First, let’s start with the fact that most terrorist attacks occur in major metropolitan areas. Manhattan and Los Angeles are two of the most at-risk targets for major terrorist attacks throughout the period: 13.1% of all terrorist attacks from 1970 to 2008 occurred in Manhattan, New York alone; 6.0% were in Los Angeles County, California. Combined, that’s nearly a fifth of all terrorist attacks.

Other areas were less consistent at registering in the terrorism chart. San Francisco was a center of leftist terrorism in the 1970s, but has since cooled off. Maricopa County, Arizona has seen more attacks in the 2000s as “single-issue terrorism” (such as animal rights or hate crime) has become more dominant.

Second, over the last decade, very few terrorist attacks have occurred across the central swath of the country. When you look at a heat map of terrorist attacks over the last 40 years, you see terrorism occurring in many different states. That, however, shows where attacks have been most likely to occur by decade.

Only five of the terrorist attacks coded by type by University of Maryland occurred in the center of the country during the 2000s. Almost all the attacks that took place in that region were during the 1980s and 1990s, when rightwing and religious groups were the most likely to carry out attacks.

Third, terrorism attacks are most likely to be in places where crime is high. There’s not a perfect correspondence, to be sure; but the correlation between high crime rates and terrorist attacks is highly significant at 0.25.

Fourth, terrorist attacks tend to occur in areas that are most ethnically diverse. Even when taking into account population density, you are more likely to see a terrorist attack in an area where many languages are spoken. You are also more likely to see a terrorist attack in a city where people live with less residential stability. Poverty and inequality, however, are not a factor: you are more likely to see a terrorist attack in cities with a lower degree of concentrated disadvantage.

A key point, however, is that the percentage of foreign-born residents is not a significant predictor of terrorist attacks. The same goes for racial identity: a city with more black or Hispanic residents is no more likely to see a terrorist attack than a majority white city. Language likely differs from these factors because you usually see different languages in cities with foreign business interests or government interests, which is exactly where terrorist attacks are more likely to occur.
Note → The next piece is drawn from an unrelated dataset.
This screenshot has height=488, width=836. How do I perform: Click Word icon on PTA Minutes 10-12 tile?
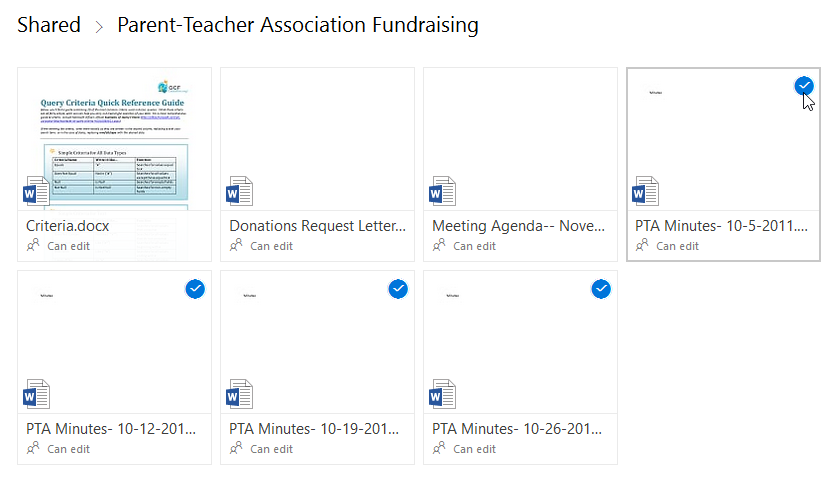(x=35, y=393)
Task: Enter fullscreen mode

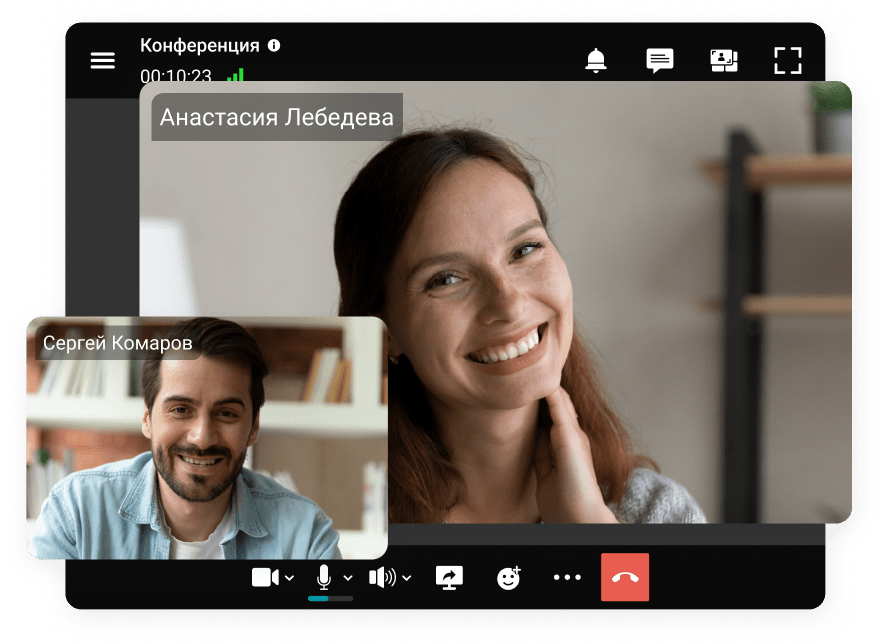Action: point(788,60)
Fifth, the chance of surviving a terrorist attack is the same as it has always been. Deadly terrorist attacks may be down, but the the percentage of those attacks that are deadly is the same. In 1970, only about 5% of terrorist attacks were deadly. That spiked to 41% in 1973, but it has mostly hovered between zero and 20% in the years since. The two years with the biggest spikes were 2001 and 2006, when 25% of attacks were deadly.

Sadly, most of these factors tend to make the events that occurred in Boston predictable or likely, compared to other places. Boston is among the top ten major metropolitan areas, and it’s on the coast. It’s in the top third for United States cities by violent crime rate. A number of the places within the metropolitan area have high population densities, including the city of Boston itself. The city ranks highly for non-English speaking households (pdf). Finally, the attack had a fatal outcome.

About the only characteristic that perhaps doesn’t fit the conventional pattern is that it occurred at a sports event, rather than the target being a government building or business. Indeed, the targeting of ordinary civilian members of the public is the truly scary part of the Boston Marathon bombing: with the exception of the Atlanta Olympics bombing of 1996, the idea of attacking a sports event in the United States is novel and unusual.

In other ways, Boston is typical: from a statistical point of view, it’s not all that surprising that nearly 2% of all US terror attacks occurred in the Boston metropolitan area between 1970 and 2008. This week’s tragic incident sadly matches the pattern.